Check which lines in the records hold "link" and report how many there are, with no other text.

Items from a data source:
──────────

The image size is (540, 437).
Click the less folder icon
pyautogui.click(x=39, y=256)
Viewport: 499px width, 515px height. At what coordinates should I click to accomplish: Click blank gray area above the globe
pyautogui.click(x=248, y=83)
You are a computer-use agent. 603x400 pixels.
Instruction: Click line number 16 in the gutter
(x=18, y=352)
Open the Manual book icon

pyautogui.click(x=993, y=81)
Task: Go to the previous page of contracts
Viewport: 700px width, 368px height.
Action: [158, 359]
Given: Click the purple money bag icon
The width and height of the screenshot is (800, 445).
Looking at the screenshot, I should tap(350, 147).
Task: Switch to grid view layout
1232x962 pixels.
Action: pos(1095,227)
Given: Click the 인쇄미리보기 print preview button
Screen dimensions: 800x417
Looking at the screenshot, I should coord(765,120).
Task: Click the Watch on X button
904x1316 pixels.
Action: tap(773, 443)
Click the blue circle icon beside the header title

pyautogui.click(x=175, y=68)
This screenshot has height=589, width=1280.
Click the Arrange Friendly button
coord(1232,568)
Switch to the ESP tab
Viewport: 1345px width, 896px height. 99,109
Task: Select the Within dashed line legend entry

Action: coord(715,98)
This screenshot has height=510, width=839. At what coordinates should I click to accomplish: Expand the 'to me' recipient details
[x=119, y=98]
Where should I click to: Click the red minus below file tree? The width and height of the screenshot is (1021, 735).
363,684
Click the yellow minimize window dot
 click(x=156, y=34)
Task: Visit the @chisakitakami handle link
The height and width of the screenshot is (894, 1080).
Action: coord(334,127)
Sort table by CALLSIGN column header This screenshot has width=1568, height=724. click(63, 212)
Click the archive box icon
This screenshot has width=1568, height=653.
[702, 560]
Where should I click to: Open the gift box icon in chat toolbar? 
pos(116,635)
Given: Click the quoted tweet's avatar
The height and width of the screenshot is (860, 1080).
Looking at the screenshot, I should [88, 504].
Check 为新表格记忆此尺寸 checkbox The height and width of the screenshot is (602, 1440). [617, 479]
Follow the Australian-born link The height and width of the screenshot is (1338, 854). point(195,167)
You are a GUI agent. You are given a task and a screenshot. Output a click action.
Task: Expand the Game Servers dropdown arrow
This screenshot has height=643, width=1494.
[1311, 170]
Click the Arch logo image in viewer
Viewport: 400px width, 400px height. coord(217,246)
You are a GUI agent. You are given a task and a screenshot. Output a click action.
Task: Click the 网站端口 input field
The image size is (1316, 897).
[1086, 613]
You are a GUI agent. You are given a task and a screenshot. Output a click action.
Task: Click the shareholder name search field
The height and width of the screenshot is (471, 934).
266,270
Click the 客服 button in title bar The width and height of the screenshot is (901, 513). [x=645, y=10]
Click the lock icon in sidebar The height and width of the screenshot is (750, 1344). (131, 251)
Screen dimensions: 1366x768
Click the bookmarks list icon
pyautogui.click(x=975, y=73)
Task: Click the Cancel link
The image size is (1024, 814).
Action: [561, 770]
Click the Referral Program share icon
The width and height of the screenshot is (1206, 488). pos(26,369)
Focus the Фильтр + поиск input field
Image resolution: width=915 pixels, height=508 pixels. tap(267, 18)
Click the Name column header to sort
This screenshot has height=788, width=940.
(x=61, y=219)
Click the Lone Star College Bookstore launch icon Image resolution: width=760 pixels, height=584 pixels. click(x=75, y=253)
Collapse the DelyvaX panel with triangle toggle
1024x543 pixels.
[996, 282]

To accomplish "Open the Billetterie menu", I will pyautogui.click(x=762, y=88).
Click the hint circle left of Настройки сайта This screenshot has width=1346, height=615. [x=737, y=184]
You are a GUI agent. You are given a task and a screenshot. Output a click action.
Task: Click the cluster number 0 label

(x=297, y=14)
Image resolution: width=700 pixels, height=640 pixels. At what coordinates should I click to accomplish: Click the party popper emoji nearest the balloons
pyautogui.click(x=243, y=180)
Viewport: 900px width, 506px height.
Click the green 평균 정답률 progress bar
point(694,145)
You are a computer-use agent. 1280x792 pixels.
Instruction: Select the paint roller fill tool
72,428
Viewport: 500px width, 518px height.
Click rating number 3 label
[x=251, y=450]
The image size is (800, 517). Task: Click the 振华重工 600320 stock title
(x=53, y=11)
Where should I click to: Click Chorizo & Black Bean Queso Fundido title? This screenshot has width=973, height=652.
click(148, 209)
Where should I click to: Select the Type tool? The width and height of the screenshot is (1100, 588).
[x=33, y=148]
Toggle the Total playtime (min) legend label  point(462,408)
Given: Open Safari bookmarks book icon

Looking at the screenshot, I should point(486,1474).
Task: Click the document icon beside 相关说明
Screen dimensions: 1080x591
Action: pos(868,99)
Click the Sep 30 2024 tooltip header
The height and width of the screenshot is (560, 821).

──────────

— OUTPUT OF THE TASK —
3